- Texte source -
↓↓↓

Mots d’ordre : découdre la peur de l’échec
Pourtant ce n’est pas sans peur que Charlotte s’est lancée « Faire un projet pour soi : ça demande du courage mais c’est essentiel. J’avais besoin de ce moment pour me recentrer sur moi. Il faut se connaître. » Du temps pour se connaître : entre des études de plus en plus longue et le poids des stéréotypes qui pèsent sur les jeunes qui entreprennent, rien n’est facile. « La société nous a inculquée cette idée de l’échec. La génération qui arrive grandit avec l’idée que peu importe ce qu’elle fera, le marché est saturé. Dans un même temps les outils pour s’exprimer sont de plus en plus accessibles. Ils sont juste à notre porté. Mais personne ne nous facilite la tache pour nous en emparer ». Avec son projet , Charlotte fait plus que habiller les femmes, elle inspire à agir.

↑↑↑

- Données recueillies -
↓↓↓

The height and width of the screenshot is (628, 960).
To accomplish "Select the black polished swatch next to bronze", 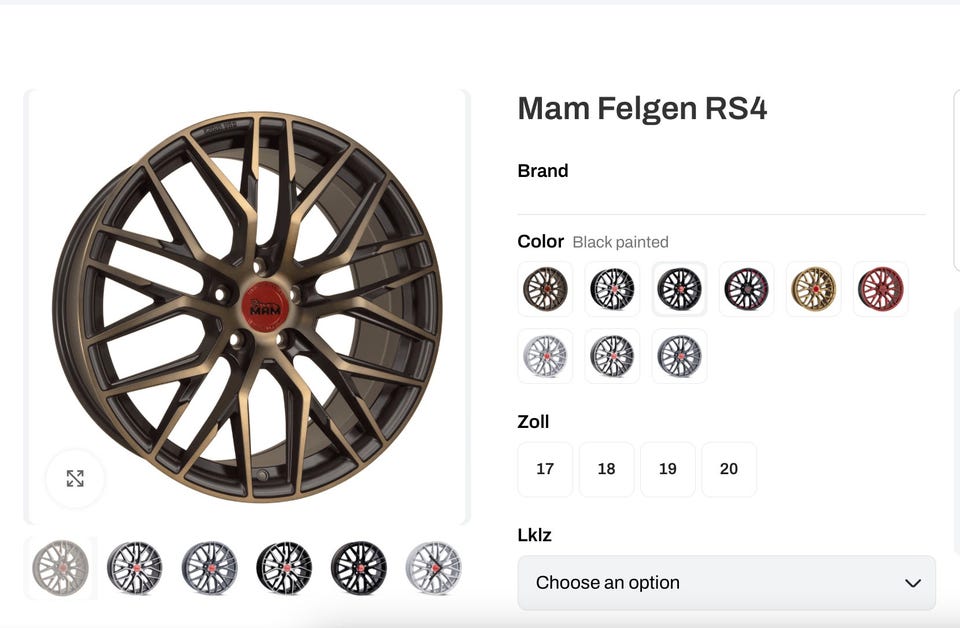I will click(612, 289).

↑↑↑

- Demande écrite -
Redonnez le texte source en entier, sans rien y changer. Les données ne servent à rien ici.

- Résultat -
Mots d’ordre : découdre la peur de l’échec
Pourtant ce n’est pas sans peur que Charlotte s’est lancée « Faire un projet pour soi : ça demande du courage mais c’est essentiel. J’avais besoin de ce moment pour me recentrer sur moi. Il faut se connaître. » Du temps pour se connaître : entre des études de plus en plus longue et le poids des stéréotypes qui pèsent sur les jeunes qui entreprennent, rien n’est facile. « La société nous a inculquée cette idée de l’échec. La génération qui arrive grandit avec l’idée que peu importe ce qu’elle fera, le marché est saturé. Dans un même temps les outils pour s’exprimer sont de plus en plus accessibles. Ils sont juste à notre porté. Mais personne ne nous facilite la tache pour nous en emparer ». Avec son projet , Charlotte fait plus que habiller les femmes, elle inspire à agir.